# NEC 2020 Proposes Exterior Disconnect for Dwellings



## jar546 (Aug 4, 2019)

New _Code_ language is being proposed that would require an emergency disconnect at a readily accessible outdoor location for all dwelling units. This outdoor disconnect requirement recognizes the need for an outdoor disconnect for first responders of emergencies such as a house fire. According to CMP-10, these proposed emergency disconnect requirements are practical, feasible, and provides installers with multiple options. Currently, first responders and utility personnel do not have a way to safely remove power from a structure without the servicing utility company removing power from the entire structure. This emergency disconnect can consist of (1) the actual service disconnect, (2) a meter disconnect installed per 230.82(3), or (3) other listed disconnect switch(es) or circuit breaker(s) on the supply side of each service disconnect that are suitable for use as service equipment.
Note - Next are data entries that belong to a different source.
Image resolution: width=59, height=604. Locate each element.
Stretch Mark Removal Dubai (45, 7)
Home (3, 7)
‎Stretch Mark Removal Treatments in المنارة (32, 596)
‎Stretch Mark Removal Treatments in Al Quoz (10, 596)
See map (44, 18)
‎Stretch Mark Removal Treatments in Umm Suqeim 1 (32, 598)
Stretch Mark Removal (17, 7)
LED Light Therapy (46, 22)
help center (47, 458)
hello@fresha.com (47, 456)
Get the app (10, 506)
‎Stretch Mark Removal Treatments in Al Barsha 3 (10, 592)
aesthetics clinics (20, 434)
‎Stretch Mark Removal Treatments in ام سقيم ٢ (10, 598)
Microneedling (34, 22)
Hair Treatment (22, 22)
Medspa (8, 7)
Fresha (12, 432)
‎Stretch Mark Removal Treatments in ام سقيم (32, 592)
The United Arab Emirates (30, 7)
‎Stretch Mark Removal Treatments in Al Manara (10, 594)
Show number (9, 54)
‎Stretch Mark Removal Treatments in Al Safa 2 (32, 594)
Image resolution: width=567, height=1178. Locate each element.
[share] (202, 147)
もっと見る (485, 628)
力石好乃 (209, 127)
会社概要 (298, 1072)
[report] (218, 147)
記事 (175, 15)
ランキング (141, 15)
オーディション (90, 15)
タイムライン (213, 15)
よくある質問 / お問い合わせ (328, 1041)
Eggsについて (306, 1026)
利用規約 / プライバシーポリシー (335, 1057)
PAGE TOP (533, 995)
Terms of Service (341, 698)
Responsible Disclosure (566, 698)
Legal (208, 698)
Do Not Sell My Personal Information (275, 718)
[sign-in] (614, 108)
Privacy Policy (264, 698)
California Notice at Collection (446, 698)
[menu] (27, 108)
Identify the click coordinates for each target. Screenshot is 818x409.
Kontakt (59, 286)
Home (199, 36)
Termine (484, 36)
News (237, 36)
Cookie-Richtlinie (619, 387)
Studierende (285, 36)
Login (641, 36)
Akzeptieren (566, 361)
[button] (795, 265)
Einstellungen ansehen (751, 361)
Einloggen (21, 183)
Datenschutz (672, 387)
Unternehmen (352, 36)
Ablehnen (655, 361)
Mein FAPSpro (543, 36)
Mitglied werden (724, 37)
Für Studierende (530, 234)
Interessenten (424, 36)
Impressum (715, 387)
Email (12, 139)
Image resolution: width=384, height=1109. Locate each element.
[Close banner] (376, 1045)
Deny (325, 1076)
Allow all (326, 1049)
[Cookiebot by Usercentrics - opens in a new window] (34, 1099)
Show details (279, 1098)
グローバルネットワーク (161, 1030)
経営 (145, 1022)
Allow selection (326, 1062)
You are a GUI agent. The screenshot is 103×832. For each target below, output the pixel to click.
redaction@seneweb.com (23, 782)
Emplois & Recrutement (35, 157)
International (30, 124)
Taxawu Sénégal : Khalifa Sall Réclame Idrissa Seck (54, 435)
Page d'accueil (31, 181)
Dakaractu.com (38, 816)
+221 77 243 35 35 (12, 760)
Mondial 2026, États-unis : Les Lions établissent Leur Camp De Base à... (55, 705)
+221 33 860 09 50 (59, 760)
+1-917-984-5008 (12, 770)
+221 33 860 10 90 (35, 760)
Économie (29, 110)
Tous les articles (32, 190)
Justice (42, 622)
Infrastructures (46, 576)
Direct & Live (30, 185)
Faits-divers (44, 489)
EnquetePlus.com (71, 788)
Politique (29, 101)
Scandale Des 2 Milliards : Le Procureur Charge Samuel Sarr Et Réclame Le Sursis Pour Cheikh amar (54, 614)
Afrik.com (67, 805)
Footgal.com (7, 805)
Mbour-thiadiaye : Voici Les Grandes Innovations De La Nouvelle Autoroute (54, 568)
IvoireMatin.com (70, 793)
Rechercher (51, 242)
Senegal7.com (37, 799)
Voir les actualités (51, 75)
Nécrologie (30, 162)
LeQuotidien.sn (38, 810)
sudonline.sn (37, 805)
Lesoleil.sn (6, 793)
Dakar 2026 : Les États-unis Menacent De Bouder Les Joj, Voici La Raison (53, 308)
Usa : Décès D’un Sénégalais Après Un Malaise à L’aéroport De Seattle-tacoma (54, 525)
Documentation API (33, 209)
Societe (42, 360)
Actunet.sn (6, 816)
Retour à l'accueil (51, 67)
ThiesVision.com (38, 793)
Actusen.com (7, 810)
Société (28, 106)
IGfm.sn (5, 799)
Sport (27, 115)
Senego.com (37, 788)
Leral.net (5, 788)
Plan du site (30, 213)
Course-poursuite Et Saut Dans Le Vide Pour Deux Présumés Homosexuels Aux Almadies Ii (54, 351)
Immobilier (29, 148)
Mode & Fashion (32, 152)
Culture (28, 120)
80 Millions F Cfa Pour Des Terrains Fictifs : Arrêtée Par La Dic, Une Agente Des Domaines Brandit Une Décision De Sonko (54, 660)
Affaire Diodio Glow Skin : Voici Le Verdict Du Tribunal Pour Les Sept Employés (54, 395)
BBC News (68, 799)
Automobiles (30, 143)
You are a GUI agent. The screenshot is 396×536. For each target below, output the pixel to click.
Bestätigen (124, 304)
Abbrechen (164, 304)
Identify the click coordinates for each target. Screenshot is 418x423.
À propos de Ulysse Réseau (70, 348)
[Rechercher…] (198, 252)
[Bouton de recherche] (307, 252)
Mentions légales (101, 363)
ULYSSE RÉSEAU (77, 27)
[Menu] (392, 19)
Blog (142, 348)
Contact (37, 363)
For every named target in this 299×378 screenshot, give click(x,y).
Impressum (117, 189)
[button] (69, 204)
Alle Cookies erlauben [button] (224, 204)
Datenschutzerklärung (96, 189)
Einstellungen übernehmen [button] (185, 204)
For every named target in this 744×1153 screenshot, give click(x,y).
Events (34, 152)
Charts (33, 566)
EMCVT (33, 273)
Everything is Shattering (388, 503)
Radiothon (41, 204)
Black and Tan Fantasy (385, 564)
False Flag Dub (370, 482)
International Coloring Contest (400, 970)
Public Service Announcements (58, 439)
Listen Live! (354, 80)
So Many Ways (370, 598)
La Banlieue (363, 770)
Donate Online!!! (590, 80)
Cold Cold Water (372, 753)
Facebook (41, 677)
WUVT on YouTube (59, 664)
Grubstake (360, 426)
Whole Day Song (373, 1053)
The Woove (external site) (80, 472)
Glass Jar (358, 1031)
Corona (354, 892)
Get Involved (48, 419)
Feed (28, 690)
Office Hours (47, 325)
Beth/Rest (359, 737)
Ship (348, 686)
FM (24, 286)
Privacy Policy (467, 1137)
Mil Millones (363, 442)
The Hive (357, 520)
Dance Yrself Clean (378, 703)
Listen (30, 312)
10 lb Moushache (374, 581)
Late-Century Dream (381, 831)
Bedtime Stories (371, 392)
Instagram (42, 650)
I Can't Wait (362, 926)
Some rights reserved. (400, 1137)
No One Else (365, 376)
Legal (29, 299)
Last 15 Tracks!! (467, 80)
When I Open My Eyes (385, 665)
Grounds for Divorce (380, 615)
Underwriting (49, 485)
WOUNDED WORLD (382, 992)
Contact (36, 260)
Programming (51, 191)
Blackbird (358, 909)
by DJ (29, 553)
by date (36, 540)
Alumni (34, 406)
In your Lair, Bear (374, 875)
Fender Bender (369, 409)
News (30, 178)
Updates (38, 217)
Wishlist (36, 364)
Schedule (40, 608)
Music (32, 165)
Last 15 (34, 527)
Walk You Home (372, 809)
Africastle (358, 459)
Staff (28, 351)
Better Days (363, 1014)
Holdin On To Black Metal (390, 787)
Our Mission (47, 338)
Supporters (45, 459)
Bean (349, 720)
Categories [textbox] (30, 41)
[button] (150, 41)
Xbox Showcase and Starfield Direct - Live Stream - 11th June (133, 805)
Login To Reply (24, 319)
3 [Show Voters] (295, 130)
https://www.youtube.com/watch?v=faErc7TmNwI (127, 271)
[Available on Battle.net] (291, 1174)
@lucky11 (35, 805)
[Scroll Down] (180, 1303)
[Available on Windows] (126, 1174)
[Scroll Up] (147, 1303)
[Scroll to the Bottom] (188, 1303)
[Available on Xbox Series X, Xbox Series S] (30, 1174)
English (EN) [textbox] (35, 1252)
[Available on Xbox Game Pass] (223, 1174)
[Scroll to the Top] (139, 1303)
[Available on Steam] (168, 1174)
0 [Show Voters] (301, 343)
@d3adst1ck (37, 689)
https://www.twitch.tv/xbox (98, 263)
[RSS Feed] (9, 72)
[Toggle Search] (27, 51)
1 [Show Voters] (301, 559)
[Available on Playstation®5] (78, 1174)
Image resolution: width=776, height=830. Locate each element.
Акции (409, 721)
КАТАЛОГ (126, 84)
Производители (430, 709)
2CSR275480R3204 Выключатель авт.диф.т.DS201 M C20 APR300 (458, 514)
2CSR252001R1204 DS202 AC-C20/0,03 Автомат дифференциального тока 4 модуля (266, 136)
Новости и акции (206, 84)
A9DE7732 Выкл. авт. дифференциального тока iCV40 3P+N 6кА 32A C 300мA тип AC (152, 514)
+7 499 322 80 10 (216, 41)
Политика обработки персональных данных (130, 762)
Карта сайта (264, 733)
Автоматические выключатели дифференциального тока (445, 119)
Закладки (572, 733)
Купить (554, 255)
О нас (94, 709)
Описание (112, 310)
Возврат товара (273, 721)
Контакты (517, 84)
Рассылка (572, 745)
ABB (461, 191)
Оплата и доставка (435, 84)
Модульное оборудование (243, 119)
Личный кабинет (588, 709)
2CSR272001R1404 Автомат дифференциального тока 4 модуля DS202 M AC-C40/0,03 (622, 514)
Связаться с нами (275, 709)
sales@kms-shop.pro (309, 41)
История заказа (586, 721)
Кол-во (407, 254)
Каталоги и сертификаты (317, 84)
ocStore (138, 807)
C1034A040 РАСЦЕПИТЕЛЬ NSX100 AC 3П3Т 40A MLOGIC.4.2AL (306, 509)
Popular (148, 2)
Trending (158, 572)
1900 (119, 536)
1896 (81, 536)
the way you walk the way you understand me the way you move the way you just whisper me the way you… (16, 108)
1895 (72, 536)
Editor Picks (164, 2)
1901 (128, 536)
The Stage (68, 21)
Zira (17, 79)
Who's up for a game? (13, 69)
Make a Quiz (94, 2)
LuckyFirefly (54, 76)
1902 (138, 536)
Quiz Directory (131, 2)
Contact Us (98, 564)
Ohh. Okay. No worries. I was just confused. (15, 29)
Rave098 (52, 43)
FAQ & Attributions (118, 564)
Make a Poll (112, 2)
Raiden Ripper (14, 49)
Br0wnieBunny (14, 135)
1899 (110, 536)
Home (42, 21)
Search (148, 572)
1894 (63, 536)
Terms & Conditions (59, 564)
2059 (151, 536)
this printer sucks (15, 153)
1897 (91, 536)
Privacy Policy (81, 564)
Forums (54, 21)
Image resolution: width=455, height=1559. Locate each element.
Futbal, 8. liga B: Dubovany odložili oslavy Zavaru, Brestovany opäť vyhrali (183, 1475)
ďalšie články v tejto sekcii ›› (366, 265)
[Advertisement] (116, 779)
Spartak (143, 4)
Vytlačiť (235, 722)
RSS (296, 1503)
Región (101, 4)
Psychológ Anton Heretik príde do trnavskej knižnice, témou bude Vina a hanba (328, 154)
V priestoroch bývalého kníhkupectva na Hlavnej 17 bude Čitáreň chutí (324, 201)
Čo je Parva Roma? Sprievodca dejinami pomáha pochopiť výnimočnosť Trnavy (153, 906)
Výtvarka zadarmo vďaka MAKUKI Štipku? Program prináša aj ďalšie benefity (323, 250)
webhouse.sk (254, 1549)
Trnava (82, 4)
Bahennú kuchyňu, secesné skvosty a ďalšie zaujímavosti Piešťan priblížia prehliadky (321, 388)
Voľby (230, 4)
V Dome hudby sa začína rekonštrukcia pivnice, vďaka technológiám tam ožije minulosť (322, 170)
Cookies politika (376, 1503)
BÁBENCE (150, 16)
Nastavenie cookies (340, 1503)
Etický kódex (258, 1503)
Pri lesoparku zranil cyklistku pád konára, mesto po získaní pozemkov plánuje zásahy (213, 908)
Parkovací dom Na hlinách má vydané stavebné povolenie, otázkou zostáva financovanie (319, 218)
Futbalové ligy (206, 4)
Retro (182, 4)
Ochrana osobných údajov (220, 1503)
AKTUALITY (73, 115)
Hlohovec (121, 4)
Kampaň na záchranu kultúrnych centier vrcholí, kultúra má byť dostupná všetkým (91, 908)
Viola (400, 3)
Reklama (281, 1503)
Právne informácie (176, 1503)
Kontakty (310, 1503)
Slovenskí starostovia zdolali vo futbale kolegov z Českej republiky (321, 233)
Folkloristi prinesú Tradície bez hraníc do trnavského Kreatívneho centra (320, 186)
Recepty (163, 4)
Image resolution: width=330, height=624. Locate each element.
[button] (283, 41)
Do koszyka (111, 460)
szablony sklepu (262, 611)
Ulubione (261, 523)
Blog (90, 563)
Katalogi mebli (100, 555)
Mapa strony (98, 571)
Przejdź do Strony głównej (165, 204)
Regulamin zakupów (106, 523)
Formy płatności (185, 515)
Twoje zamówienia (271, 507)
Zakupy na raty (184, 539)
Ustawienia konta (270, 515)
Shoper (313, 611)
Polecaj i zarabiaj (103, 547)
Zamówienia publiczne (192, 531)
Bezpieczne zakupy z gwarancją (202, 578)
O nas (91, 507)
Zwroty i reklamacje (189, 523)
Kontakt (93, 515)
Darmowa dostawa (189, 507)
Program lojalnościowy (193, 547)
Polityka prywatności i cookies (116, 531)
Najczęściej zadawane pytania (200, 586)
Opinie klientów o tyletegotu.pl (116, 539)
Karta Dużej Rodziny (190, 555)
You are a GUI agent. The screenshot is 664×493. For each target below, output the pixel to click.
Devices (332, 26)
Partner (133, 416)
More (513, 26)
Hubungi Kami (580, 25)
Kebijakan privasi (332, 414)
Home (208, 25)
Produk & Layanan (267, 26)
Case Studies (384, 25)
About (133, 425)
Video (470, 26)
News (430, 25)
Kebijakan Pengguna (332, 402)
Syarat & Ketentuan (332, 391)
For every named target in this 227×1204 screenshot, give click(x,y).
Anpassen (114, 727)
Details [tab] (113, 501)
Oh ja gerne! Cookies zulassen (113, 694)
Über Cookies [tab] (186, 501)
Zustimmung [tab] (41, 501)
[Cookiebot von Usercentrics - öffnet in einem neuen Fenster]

Marking requirements that accompany these emergency disconnects and the marking requirements must comply with 110.21(B).


----------



## cda (Aug 4, 2019)

Good idea

But how do you keep it secure, so nobody except when needed, shuts it off


----------



## jar546 (Aug 4, 2019)

cda said:


> Good idea
> 
> But how do you keep it secure, so nobody except when needed, shuts it off



Most of Florida is set up like this.  Millions of homes and businesses.


----------



## TheCommish (Aug 4, 2019)

cda said:


> Good idea
> 
> But how do you keep it secure, so nobody except when needed, shuts it off



with a cheap lock if that is really is a problem, the fire department has bolt cutters.

I know of many places that have unsecured disconnect means on the exterior without issues


----------



## fatboy (Aug 4, 2019)

We have had a local amendment requiring it for the past 14 years......


----------



## steveray (Aug 6, 2019)

Would a bypass meter socket accomplish this?...Another $800 on a house....


----------